>>>
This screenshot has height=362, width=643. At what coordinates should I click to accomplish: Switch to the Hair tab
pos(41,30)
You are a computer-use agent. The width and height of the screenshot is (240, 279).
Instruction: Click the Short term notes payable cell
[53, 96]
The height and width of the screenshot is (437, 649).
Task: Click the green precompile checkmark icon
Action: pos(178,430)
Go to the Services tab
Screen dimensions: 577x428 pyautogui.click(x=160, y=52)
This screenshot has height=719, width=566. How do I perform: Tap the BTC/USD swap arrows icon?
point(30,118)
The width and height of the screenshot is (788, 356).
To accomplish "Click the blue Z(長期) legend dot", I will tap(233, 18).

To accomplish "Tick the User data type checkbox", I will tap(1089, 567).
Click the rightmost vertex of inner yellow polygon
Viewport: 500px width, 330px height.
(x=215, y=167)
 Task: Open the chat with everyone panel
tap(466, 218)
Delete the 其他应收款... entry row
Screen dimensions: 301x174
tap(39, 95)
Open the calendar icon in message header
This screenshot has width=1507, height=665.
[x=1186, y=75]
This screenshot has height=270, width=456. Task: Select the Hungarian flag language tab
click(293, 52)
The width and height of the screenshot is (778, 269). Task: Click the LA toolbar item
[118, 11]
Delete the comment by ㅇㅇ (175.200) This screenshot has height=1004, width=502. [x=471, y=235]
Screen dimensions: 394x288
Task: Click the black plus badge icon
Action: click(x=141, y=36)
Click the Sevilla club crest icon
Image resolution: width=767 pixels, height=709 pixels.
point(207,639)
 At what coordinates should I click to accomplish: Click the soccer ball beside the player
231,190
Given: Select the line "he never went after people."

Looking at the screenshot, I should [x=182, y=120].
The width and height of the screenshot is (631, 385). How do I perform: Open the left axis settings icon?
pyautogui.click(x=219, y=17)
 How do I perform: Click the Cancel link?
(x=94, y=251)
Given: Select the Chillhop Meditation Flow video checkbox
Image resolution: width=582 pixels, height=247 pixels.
<<<
Each of the entries must be written out again exactly.

This screenshot has height=362, width=643. At what coordinates should I click to accomplish: Switch to the Hair tab
pos(41,30)
You are a computer-use agent. The width and height of the screenshot is (240, 279).
Instruction: Click the Short term notes payable cell
[53, 96]
The height and width of the screenshot is (437, 649).
Task: Click the green precompile checkmark icon
Action: pos(178,430)
Go to the Services tab
Screen dimensions: 577x428 pyautogui.click(x=160, y=52)
This screenshot has height=719, width=566. How do I perform: Tap the BTC/USD swap arrows icon?
point(30,118)
The width and height of the screenshot is (788, 356).
To accomplish "Click the blue Z(長期) legend dot", I will tap(233, 18).

To accomplish "Tick the User data type checkbox", I will tap(1089, 567).
Click the rightmost vertex of inner yellow polygon
Viewport: 500px width, 330px height.
(x=215, y=167)
 Task: Open the chat with everyone panel
tap(466, 218)
Delete the 其他应收款... entry row
Screen dimensions: 301x174
tap(39, 95)
Open the calendar icon in message header
This screenshot has width=1507, height=665.
[x=1186, y=75]
This screenshot has height=270, width=456. Task: Select the Hungarian flag language tab
click(293, 52)
The width and height of the screenshot is (778, 269). Task: Click the LA toolbar item
[118, 11]
Delete the comment by ㅇㅇ (175.200) This screenshot has height=1004, width=502. [x=471, y=235]
Screen dimensions: 394x288
Task: Click the black plus badge icon
Action: click(x=141, y=36)
Click the Sevilla club crest icon
Image resolution: width=767 pixels, height=709 pixels.
point(207,639)
 At what coordinates should I click to accomplish: Click the soccer ball beside the player
231,190
Given: Select the line "he never went after people."

Looking at the screenshot, I should [x=182, y=120].
The width and height of the screenshot is (631, 385). How do I perform: Open the left axis settings icon?
pyautogui.click(x=219, y=17)
 How do I perform: Click the Cancel link?
(x=94, y=251)
Given: Select the Chillhop Meditation Flow video checkbox
Image resolution: width=582 pixels, height=247 pixels.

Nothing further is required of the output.